# Work item:
Skip the pictures and retype exactly the lines from the one holding "10 (1032, 1853)" through the end of the entries.

[Extracted data entries]

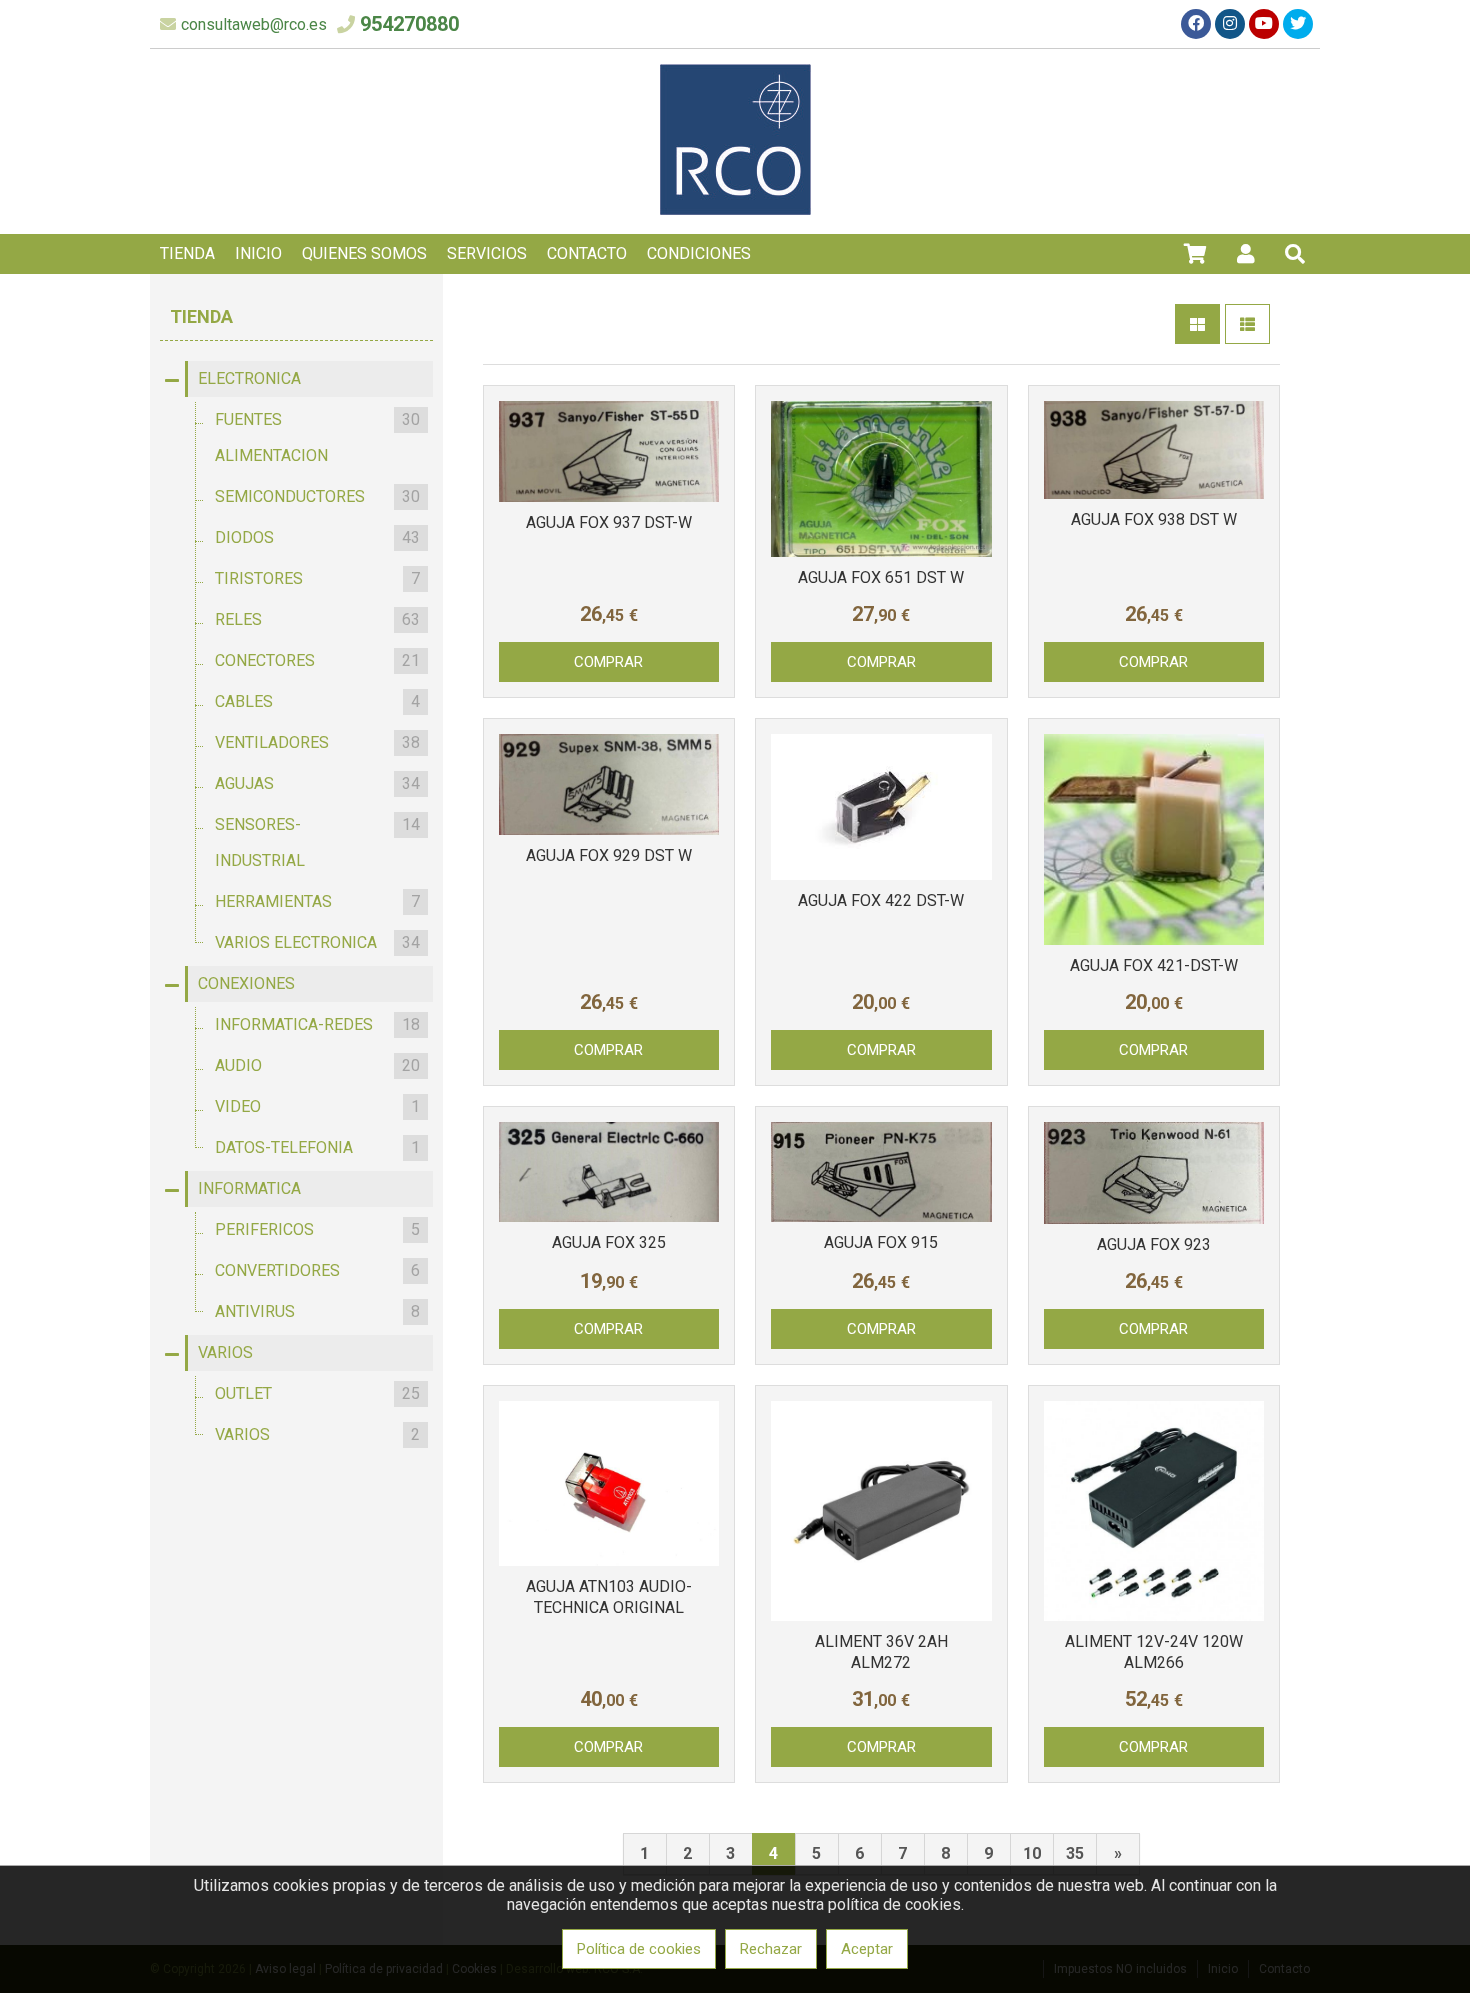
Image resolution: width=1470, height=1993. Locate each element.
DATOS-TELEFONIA (317, 1147)
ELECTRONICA (249, 378)
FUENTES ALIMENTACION (317, 437)
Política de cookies (639, 1949)
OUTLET (317, 1393)
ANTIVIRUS (317, 1311)
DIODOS (317, 537)
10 (1032, 1853)
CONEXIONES (246, 983)
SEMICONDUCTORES (317, 496)
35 (1075, 1853)
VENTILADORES (317, 742)
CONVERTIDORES (317, 1270)
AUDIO (317, 1065)
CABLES (317, 701)
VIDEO (317, 1106)
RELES (317, 619)
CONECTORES (317, 660)
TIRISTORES (317, 578)
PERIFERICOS (317, 1229)
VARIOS (225, 1352)
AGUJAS (317, 783)
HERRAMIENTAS (317, 901)
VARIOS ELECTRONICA (317, 942)
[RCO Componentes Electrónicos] (735, 209)
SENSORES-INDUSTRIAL (317, 842)
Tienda (201, 316)
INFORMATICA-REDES (317, 1024)
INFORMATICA (249, 1188)
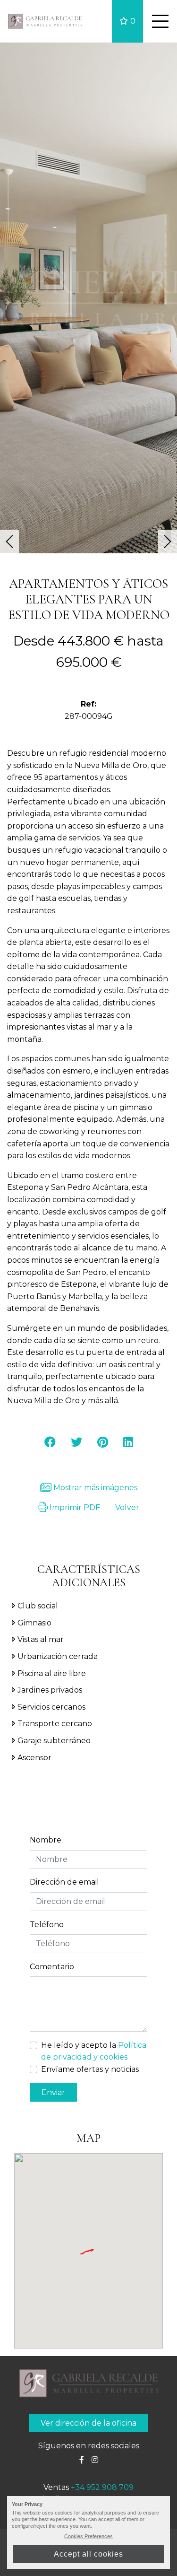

# Answer section:
10 (1032, 1853)
CONEXIONES (246, 983)
SEMICONDUCTORES (317, 496)
35 (1075, 1853)
VENTILADORES (317, 742)
CONVERTIDORES (317, 1270)
AUDIO (317, 1065)
CABLES (317, 701)
VIDEO (317, 1106)
RELES (317, 619)
CONECTORES (317, 660)
TIRISTORES (317, 578)
PERIFERICOS (317, 1229)
VARIOS (225, 1352)
AGUJAS (317, 783)
HERRAMIENTAS (317, 901)
VARIOS ELECTRONICA (317, 942)
[RCO Componentes Electrónicos] (735, 209)
SENSORES-INDUSTRIAL (317, 842)
Tienda (201, 316)
INFORMATICA-REDES (317, 1024)
INFORMATICA (249, 1188)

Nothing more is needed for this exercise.